Not only is Jim absolutely correct, but for coil sizing you must use the bulk tank temperature for your heat transfer calculations (dT=385F-176F=209F, which seems very good). Slightly less heat transfer area (ignoring viscosity, thermal conductivity impact on U) might be required if you were only heating the incoming fluid (140F) since the LMTD will be better. As usual the entropy effects of mixing are working against you, so whatever coil size you calculate using the bulk tank temperature is what what you need.

If you want less coil length then you should consider a coil using some sort of extended area design.

best wishes,
sshep

 

[JDN]

HI

I agree with all of the above, what I failed to mention was that I am willing to live with a 5-10 C deviation from setpt due to imperfect mixing in the tank and variable flow of the fluid entering (could swing as low as 50% of max). I wanted to ensure that I'm not installing a coil that's suppling 100% of the duty 100% of the time.
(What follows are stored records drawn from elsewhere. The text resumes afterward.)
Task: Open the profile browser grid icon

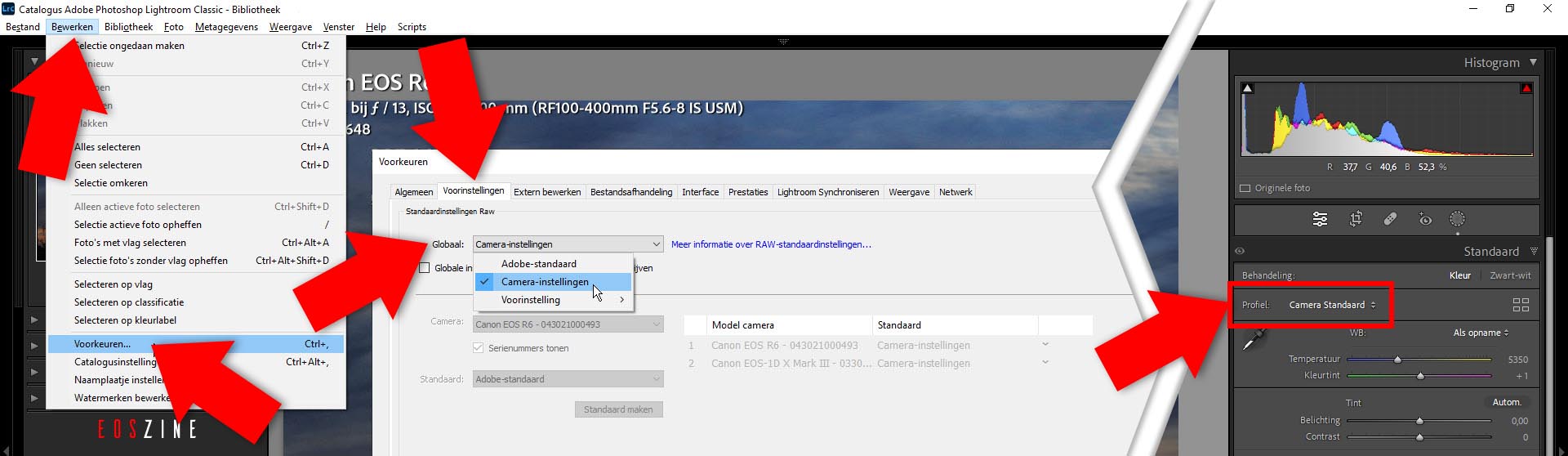Action: pos(1521,305)
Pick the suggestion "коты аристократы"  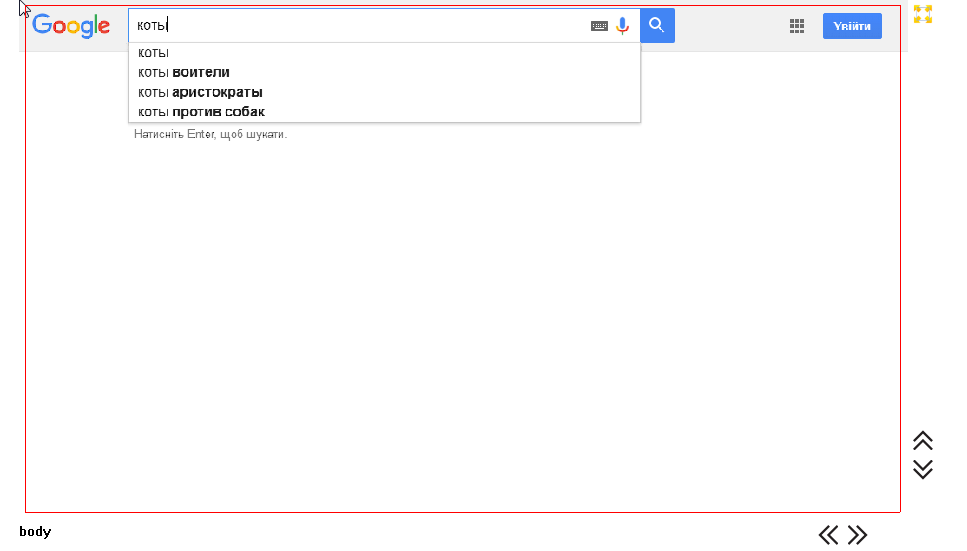pyautogui.click(x=200, y=92)
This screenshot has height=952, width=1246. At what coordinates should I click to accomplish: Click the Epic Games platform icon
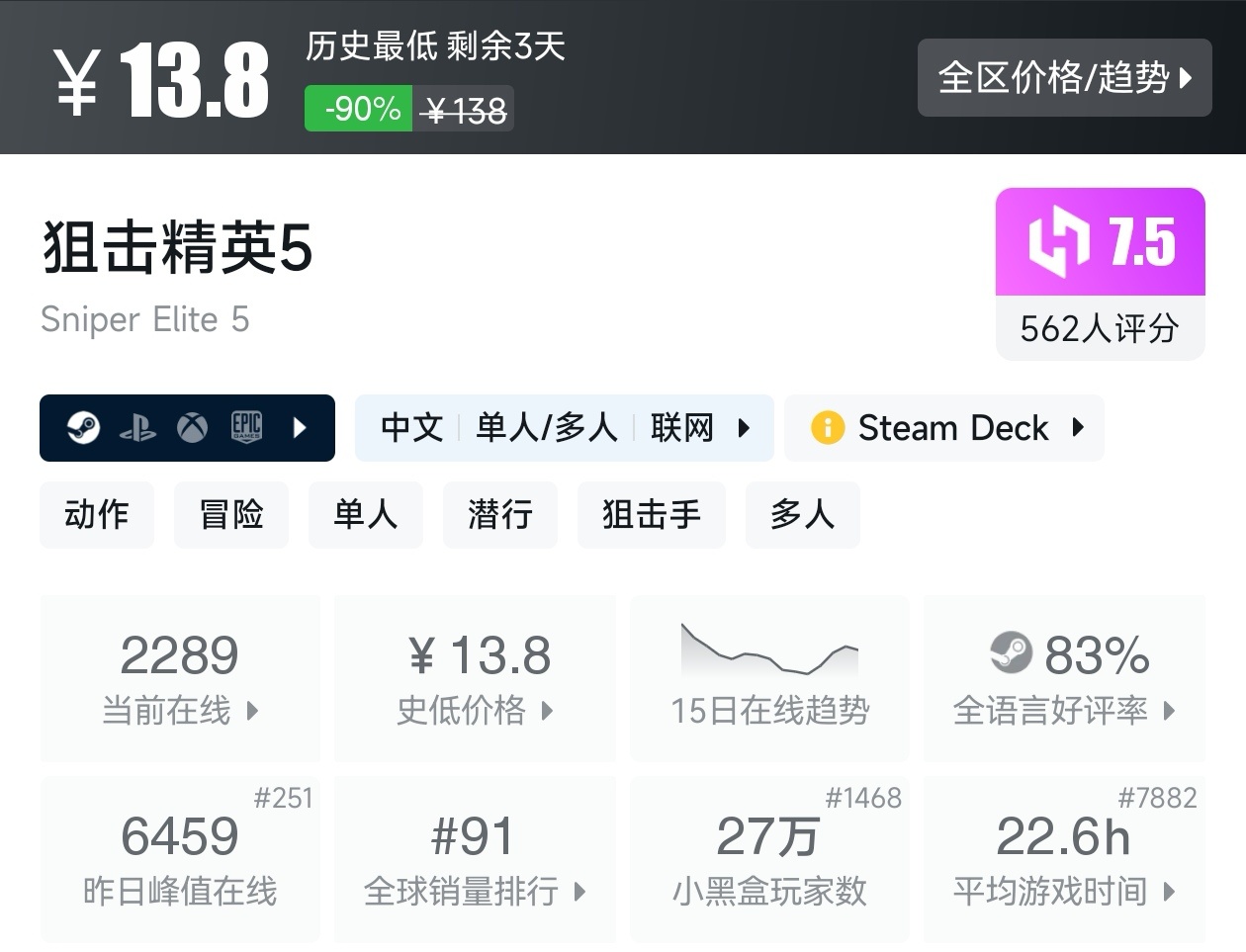click(x=246, y=427)
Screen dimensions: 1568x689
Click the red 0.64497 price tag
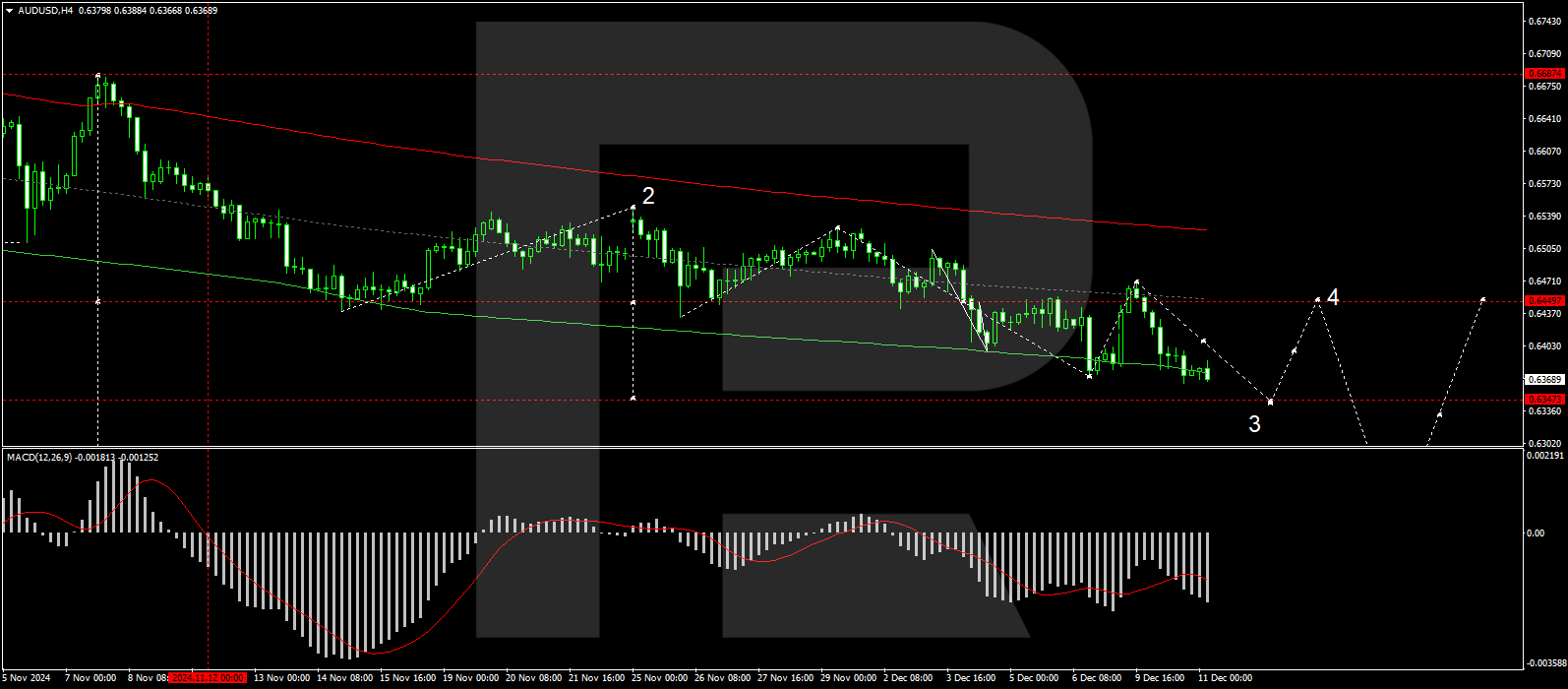[1543, 300]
Thanks for all your help, but I believe the problem is solved.

regards

 

[thermcool]

Accuracy within +/- 5 or 10 C can only be achieved with the help of some active control element. In your design the liquid flow temperature is changing randomly which can makes it difficult to control the temperature within accuracy you mention.
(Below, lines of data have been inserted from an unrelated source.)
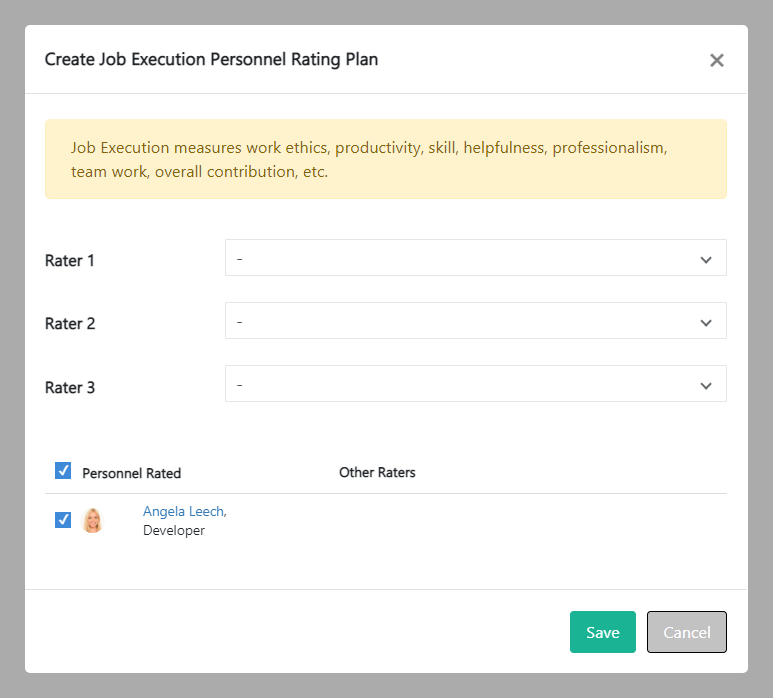Viewport: 773px width, 698px height.
Task: Click the chevron arrow in Rater 2 field
Action: click(x=706, y=323)
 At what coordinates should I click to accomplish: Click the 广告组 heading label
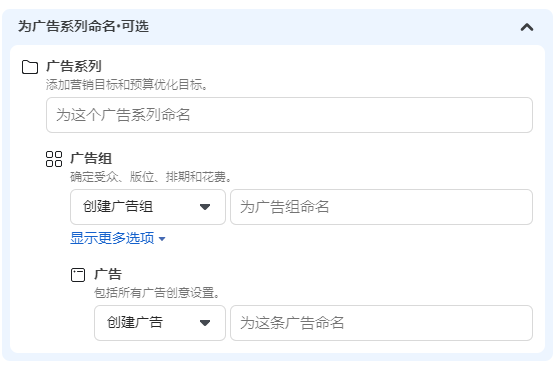click(91, 158)
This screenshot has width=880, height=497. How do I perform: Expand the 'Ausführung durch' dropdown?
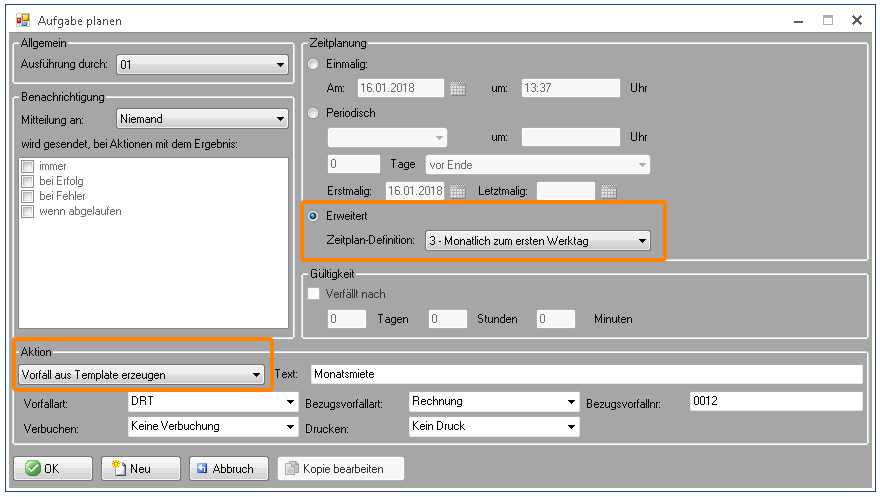(203, 65)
Even the accuracy of 2-3 C require capillary thermostats.

Try to put the stirrer inside the system for better mixing.

If you are atleast sure about the type of deviation of the incoming fluid (positive or high temp, negative or low temperature) than the fluid in the tank, you can accordingly account for better design of the heating coils.

If the application really require high precision and the tank size is really large try putting some active control.

 

[chicopee]

If you have adiabatic condition around the tank, then theoretically your surface area of the heating element will be based on the flow rate and temperature difference of that flow into the tank, temperature drop and flow rate of the heating media, scale build up inside and outside the heating element. Once you got that figured out then apply a 50% increase in surface area for unaccounted factors such as inefficient mixing within the tank, irregular flow rates, design flaws.

 

[mechprocess]

The process appears to be similar to a jacketed vessel being heated with continuous feed of known fluid temperature and with a non-isothermal heating medium (Assuming Dowtherm). These methods were developed by Donald Q. Kern (page 624). Although Kern only provides the initial differential energy balance equation with the final solution equation and can also be found in Perry’s. The differential equation for energy balance is

(M + w?)c dt/d? = wc(tf – t) + WC(T1 – T2)

where

M = mass of liquid in tank at time ?

W = mass flow rate of cold liquid entering tank
? = time in hours
t = temperature of liquid being heated (generally the cold fluid)
c = specific heat of cold fluid being heated
C = same for hot fluid doing the heating
T = temperature of hot fluid
tf = temperature of liquid entering tank
W = mass flow rate of hot liquid
T1 = inlet hot liquid temp
T2 = outlet hot liquid temp

The solution is based on

WC(T1 – T2) = UA?Tlm
Solve this equation for T2 and substitute it in the ODE and you should be able to separate the variables and integrate over the definite interval between t = t initial to t = final temp

If you have fluid leaving, then add that as energy leaving on the right side of the first equation above.

Fun stuff. Working on something like that right now.

 

[mechprocess]

Looks like all my Greek symbols turned into ? marks.

UA?lm should be UA DeltaT log-mean

otherwise ? refers to time in hours